WHAT IS REQUIRED: Can you retype the passage of the Asian Cup article starting at "Africa has also" and ending at "bin al Hussein."?
━━━━━ PROVIDED TEXT ━━━━━
The Asian Cup has gone largely unnoticed in the UK. Fans of clubs with players in Australia, like Crystal Palace, Southampton and Swansea, will follow results to see when Mile Jedinak, Maya Yoshida and Ki Sung-yueng return.
Emigrants from competing nations may watch on Eurosport. For the rest the competition is overshadowed by the African Cup of Nations, which starts today.
This is to be expected. Sixty per cent of the world’s population live in Asia but when it comes to playing football this vast sprawling continent is peripheral. None of its representatives came close to reaching the knock-out stages at the 2014 World Cup. Collectively, Australia, Japan, South Korea and Iran drew three and lost nine of their 12 matches. This was typical. Co-hosts South Korea reached the semi-finals in 2002 but Asian Football Confederation (AFC) teams have otherwise mustered four second-round appearances and a quarter-final (North Korea, in 1966).
Africa has also under-performed at the World Cup, but at club level individuals such as George Weah, Samuel Eto’o, Didier Drogba, Yaya Touré and many others have made their mark, continuing a tradition that goes back to Mozambique-born Eusebio. Some Asian players, such as Hidetoshi Nakata, Park Ji-sung and Cha Bum-kun have done well in Europe, but not many. Of 777 players registered for last season’s Champions League, 10 were from AFC countries (five Australians, four Japanese, one South Korean) and none played more than one game in the knock-out stages.
But in world football Asia still matters – and not just because the leading challenger to Sepp Blatter in May’s election for Fifa president is Jordanian Prince Ali bin al Hussein.
For decades global economic power has been moving eastwards and the world’s most popular sport has inevitably been affected. For many in European football the focus has been on monetising this.
Growing personal wealth in Asia is obviously an attraction to clubs, especially as disillusionment on that continent with local leagues, which mostly lack glamour and are often beset by match-fixing, means the European game is avidly followed.
━━━━━ DATA SEGMENT ━━━━━
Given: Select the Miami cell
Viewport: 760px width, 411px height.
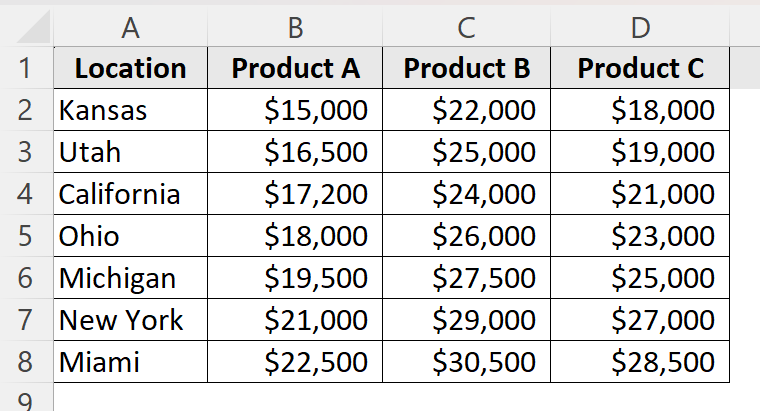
━━━━━
SOLVED EXERCISE:
Africa has also under-performed at the World Cup, but at club level individuals such as George Weah, Samuel Eto’o, Didier Drogba, Yaya Touré and many others have made their mark, continuing a tradition that goes back to Mozambique-born Eusebio. Some Asian players, such as Hidetoshi Nakata, Park Ji-sung and Cha Bum-kun have done well in Europe, but not many. Of 777 players registered for last season’s Champions League, 10 were from AFC countries (five Australians, four Japanese, one South Korean) and none played more than one game in the knock-out stages.
But in world football Asia still matters – and not just because the leading challenger to Sepp Blatter in May’s election for Fifa president is Jordanian Prince Ali bin al Hussein.